Non-profits have been large players in the sector as well, because they can take advantage of tax-exempt financing.

Notably, the New York Public Library bought eight commercial condos at 445 Fifth Avenue for $34.5 million in 2014. The library sold two of its floors in the building in 2019 for over $21 million, and used the money to fund an expansion of its main branch, according to a NYPL spokesperson. Last year, the library sold the remaining six condos it owned for $38 million, a substantial profit for the organization.

Rudder is now pitching condo conversions to landlords with vacant space. Over the next 12 months, he said he expects to submit three to four plans to the Attorney General’s office.

He’s currently working with Aron Rosenberg of R&B Realty Group to convert a 16-story, 87,000-square-foot office property at 32 West 39th Street to commercial condo.

The Midtown South building was hit with a foreclosure suit last year by Maverick Real Estate Partners which has since been resolved, but a number of tenants did not renew their leases.

The property sits near Amazon’s new Fifth Avenue headquarters, the former Lord & Taylor building. Rosenberg is betting that other smaller firms will be interested in buying as the broader office market improves.
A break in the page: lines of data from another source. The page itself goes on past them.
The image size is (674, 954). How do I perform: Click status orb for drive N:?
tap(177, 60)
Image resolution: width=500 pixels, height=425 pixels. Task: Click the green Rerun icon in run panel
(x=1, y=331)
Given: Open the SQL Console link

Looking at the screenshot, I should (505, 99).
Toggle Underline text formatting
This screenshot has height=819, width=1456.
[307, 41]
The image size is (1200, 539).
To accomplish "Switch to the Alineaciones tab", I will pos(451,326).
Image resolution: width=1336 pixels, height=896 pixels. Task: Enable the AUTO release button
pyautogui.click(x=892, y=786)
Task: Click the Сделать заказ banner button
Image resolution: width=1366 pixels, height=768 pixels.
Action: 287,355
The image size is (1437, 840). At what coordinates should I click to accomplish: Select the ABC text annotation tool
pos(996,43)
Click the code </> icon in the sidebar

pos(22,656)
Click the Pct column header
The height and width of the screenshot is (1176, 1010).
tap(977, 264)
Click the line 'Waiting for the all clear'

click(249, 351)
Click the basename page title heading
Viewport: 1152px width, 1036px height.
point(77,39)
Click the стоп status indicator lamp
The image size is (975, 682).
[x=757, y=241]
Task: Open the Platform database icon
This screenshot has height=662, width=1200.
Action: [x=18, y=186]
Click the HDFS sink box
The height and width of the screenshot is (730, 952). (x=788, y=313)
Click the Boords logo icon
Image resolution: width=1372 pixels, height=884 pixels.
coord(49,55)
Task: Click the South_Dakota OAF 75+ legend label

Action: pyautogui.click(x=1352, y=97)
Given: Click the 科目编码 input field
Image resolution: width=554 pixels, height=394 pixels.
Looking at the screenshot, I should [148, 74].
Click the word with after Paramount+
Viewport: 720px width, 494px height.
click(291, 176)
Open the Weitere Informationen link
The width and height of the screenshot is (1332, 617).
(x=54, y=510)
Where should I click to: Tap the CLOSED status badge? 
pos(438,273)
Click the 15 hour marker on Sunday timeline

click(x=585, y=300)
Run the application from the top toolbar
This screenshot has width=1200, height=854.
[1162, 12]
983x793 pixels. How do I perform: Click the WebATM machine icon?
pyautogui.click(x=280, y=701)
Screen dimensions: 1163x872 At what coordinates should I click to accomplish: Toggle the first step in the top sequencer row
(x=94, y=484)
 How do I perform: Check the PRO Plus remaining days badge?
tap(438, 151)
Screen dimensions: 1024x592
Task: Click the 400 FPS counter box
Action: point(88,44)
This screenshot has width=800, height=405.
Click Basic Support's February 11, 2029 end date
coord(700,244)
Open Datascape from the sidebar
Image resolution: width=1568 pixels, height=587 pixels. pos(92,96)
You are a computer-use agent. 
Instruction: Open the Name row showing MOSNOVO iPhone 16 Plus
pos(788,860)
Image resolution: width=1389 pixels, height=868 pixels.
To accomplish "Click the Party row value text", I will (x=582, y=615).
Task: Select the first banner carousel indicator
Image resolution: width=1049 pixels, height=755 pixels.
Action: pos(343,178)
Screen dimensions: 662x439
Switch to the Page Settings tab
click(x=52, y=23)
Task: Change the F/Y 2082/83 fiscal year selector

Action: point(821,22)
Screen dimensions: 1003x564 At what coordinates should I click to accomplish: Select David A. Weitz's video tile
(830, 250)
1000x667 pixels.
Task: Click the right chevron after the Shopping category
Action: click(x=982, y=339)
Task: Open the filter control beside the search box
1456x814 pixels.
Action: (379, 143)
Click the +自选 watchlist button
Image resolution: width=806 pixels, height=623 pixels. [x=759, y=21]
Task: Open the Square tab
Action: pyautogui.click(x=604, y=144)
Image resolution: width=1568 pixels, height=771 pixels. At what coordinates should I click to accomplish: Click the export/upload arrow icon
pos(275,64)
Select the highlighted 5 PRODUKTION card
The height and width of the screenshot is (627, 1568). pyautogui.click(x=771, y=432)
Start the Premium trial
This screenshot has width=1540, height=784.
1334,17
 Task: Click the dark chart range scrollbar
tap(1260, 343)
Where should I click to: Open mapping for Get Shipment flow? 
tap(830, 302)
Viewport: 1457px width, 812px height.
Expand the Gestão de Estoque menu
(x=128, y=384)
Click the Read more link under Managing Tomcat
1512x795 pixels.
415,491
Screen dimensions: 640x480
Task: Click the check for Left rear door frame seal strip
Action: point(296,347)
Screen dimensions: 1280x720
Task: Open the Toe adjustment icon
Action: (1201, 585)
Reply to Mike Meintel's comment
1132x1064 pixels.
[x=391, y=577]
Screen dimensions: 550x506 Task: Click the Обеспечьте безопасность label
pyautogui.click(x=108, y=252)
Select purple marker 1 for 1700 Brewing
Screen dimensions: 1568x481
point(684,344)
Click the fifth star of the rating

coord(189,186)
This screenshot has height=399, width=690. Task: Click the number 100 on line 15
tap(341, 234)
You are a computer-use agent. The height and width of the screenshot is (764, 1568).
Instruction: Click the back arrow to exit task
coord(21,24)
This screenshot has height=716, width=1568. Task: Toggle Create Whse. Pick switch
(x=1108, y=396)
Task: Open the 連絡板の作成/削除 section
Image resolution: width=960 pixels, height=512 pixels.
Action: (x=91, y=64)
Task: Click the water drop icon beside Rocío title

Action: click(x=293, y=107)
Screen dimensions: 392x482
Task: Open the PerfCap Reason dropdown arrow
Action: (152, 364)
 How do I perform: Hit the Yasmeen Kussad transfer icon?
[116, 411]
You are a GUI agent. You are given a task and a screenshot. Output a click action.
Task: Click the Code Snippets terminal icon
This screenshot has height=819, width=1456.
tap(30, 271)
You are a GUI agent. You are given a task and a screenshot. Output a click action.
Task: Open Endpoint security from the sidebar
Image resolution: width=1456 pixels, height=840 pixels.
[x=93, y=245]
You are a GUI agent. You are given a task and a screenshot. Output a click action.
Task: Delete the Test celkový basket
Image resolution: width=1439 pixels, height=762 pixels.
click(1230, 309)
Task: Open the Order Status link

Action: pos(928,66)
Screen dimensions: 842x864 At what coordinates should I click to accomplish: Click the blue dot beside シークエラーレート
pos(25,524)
“I have always been intrigued in the concept,” said Rosenberg. “There is a significant market for entrepreneurs who look at it the same way: Why pay rent when you can own your own space?”

Office woes

The biggest issue with office condos is perhaps that it still requires a need for office space.

While the widespread distress that many predicted has yet to occur, a number of companies have opted for hybrid or remote work on an indefinite or even permanent basis. Only about 37 percent of New York-area workers went into the office in late March, according to Kastle Systems, which tracks card-swipe data.

Given the broader uncertainty, few investors are willing to pull the trigger on office buys, unless it’s for top-of-the-line property such as One Manhattan West, where Blackstone bought a 49 percent stake last month at a nearly $3 billion valuation.

Average asking rents for Manhattan office space fell 0.6 percent to $68.65 per square foot in the first quarter, marking eight consecutive quarterly declines, according to Transwestern, a commercial property firm.

“The lower quality office market is looking very similar to regional malls, there is a fundamental shift in how we work,” said Polpo Capital’s McNamara.

Some developers are even considering converting their spaces to residential use. Late last year, Vanbarton Group started pitching its glass-and-steel 1970’s era office building at 160 Water Street in the Financial District as a potential residential conversion.

Of course, Rudder sees some of this distress as an opportunity.

“We are seeing major vacancies in buildings where there are no tenants in sight to lease it up, so they hire us to convert to condos and sell it,” he said.